Almost a year earlier, Russian shells had rained down on her family’s ninth-floor apartment in the town of Borodianka, as they huddled in the basement.
As soon as it was safe, she went out to search for her cat Masik.
“I wanted to feed him and then I saw all the other cats here. I felt sorry for them.”
And so started Veronika’s mission to look after the pets who, just like her, had lost their homes in the chaos of war.
“I look for stray cats to make sure they have food. I even know where they live,” said Veronika, wearing a woolly hat decorated with a cat’s nose and whiskers.
She eventually did find Masik, but he had gone feral. “We wanted to take him home but it was not possible any longer … he did not want to come with us.”
Now Masik is one of the regulars at her feeding sessions, rushing up when she arrives, then retreating into his new home away from the wrecked playground at the foot of the ruined apartment block.
The conflict that has killed tens of thousands of people, forced millions to flee and reduced whole towns to rubble has also had a deep impact on the pets and animals left behind in the wreckage, said Veronika’s mother Oksana.

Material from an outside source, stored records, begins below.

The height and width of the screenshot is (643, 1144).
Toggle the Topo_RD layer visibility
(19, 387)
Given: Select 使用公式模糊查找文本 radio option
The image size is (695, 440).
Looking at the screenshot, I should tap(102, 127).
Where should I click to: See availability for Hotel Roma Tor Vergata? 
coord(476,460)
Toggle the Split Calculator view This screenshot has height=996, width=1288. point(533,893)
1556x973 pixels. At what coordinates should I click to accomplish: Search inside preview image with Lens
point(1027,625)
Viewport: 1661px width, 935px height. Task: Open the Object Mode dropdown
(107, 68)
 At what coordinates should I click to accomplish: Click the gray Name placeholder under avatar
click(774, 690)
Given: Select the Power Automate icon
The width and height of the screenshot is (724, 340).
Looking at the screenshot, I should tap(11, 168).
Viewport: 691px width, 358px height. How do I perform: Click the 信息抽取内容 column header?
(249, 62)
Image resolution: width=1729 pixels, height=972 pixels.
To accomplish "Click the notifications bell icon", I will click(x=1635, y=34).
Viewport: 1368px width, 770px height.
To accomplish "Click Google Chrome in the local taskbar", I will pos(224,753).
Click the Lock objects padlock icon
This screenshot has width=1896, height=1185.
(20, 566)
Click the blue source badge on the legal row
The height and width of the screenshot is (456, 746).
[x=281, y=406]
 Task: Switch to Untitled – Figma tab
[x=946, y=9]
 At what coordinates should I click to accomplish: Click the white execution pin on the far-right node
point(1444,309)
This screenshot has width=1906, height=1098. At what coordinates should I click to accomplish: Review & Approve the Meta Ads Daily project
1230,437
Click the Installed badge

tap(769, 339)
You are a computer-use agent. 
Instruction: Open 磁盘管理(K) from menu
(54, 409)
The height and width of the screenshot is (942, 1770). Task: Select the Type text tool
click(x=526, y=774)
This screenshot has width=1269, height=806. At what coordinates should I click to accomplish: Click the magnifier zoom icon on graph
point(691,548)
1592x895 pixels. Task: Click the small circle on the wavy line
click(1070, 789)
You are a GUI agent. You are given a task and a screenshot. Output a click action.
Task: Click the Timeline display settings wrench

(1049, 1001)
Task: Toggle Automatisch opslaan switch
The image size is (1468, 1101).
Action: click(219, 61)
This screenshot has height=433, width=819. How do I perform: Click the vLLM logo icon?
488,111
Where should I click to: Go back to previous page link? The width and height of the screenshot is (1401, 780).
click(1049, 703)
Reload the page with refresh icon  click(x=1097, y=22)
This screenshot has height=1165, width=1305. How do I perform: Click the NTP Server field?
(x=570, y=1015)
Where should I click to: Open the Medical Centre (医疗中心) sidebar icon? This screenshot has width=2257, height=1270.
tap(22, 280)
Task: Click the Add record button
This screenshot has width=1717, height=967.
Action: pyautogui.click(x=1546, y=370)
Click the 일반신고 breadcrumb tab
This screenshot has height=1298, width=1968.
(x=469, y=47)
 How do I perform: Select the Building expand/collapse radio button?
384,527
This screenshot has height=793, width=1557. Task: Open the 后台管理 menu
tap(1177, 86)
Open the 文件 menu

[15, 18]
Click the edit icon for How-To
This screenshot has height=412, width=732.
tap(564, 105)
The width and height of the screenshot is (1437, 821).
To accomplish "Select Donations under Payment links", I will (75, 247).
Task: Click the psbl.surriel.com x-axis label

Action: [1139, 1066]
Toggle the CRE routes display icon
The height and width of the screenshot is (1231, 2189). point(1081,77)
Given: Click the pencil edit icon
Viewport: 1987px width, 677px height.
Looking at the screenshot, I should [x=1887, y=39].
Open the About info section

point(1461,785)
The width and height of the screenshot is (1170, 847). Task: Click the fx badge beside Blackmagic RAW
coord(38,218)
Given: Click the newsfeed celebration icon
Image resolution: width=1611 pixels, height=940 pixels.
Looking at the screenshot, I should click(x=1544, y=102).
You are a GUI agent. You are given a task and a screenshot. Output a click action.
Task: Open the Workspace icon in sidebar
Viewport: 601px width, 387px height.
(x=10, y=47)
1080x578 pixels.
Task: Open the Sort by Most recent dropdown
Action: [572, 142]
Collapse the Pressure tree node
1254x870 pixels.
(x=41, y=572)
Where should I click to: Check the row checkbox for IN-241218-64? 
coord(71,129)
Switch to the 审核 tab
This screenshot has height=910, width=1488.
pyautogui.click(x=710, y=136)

“I have never seen animals shrink away so much as they did during the explosions,” she said.
Above her head, the exposed walls of the family’s flat were still visible, as were some of Veronika’s possessions that had tumbled down to the fifth floor. Russia denies intentionally targeting civilians.
They now live with friends about 20 minutes walk away, waiting for the government to find them a new apartment.
“This war, this ‘liberation’ … I hope we will win it,” said Oksana, tearing up as she reached out to hug her daughter. “I will not cry.”